As summer comes to a close, so do several construction projects on Tufts campus, including two dormitories, an athletics facility and a number of science and technology buildings. Some construction will continue into the fall and beyond, despite the completion of work on most student-used facilities.
Hodgdon Hall and Carmichael Hall, which house both students and campus dining spaces, underwent a number of renovations over the past three months. While the work on Carmichael Hall revolved around structural updates, renovations in Hodgdon Hall resulted in upgrades to student living spaces.
Operations Administrative Program Manager Jeanne Carr Quealy said that Hodgdon now features new bathrooms, common areas and doors as well as freshly painted dorm rooms and a new bike storage room. The construction also expanded the handicap-accessible student rooms and common spaces.
Following the construction of the Steve Tisch Sports and Fitness Center in 2012, the adjoining Cousens Gymnasium underwent a series of renovations this summer as well, including an upgraded ventilation system, repaired windows and a repaired roof, which will all help better control the temperature. These renovations are part of a multiphase project to overhaul the athletic and fitness equipment on the Medford/Somerville campus.

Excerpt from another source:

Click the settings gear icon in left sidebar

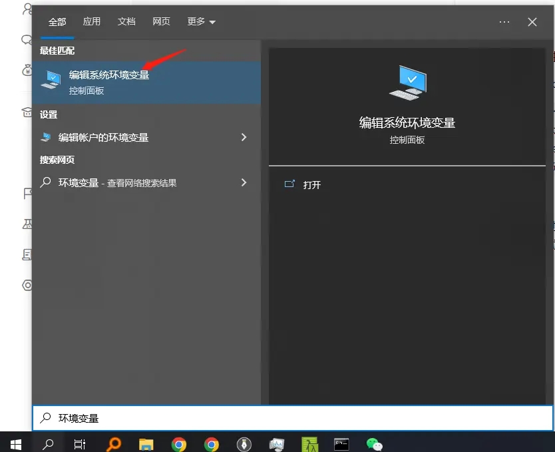(x=27, y=285)
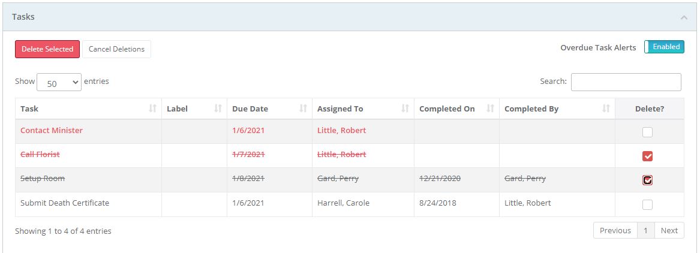Select page 1 in pagination
The height and width of the screenshot is (253, 700).
645,231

Further exterior work was completed on the facility at 574 Boston Ave. The building was originally an industrial warehouse built in the 1920s, but the facility has since been transformed into a four-floor academic building that will feature modern classrooms, large meeting rooms, research spaces, a cafe and more and will serve predominantly for Tufts’ science and engineering community.
Director of Strategic Capital Programs Barbara Stein said that 574 Boston Ave. won’t open for classes until fall 2015, but the building construction is planned for completion this March. Stein said that students would now be able to see the exterior of the building, as the scaffolding came off during the summer.
“It looks now almost like the renderings that the architect did,” Stein said. “We decided to make it look a little more contemporary to reflect Tufts looking forward to the future.”
The new facility will be Leadership in Energy and Environmental Design (LEED) certified and environmentally friendly to continue with Tufts’ focus on sustainability. Construction for 574 Boston Ave., which began last year, unfolded amid some controversy surrounding Tufts’ decision to evict the artisans who had been living in the building.
When the building opens for classes next year, Stein said she expects physics faculty and other science professors will occupy the newly available office spaces.
In March, construction will begin in Anderson Hall and Robinson Hall on the new Science and Engineering Complex. In the fall, utilities work will be done in the areas around the buildings.
“We’re not fully renovating Anderson and Robinson with this project,” Stein said. “We’re just doing a lot of work in there.”
Anderson and Robinson classrooms and bathrooms will not be affected by the adjacent pipe-work, Stein said. But those with courses inside the buildings will use an alternate entrance and exit from the main doors on Boston Ave.
Come March, Robinson will close for between one and two years while Anderson will remain mostly open, according to Stein. She added that spring courses in those buildings will move to alternate classrooms midway through the semester.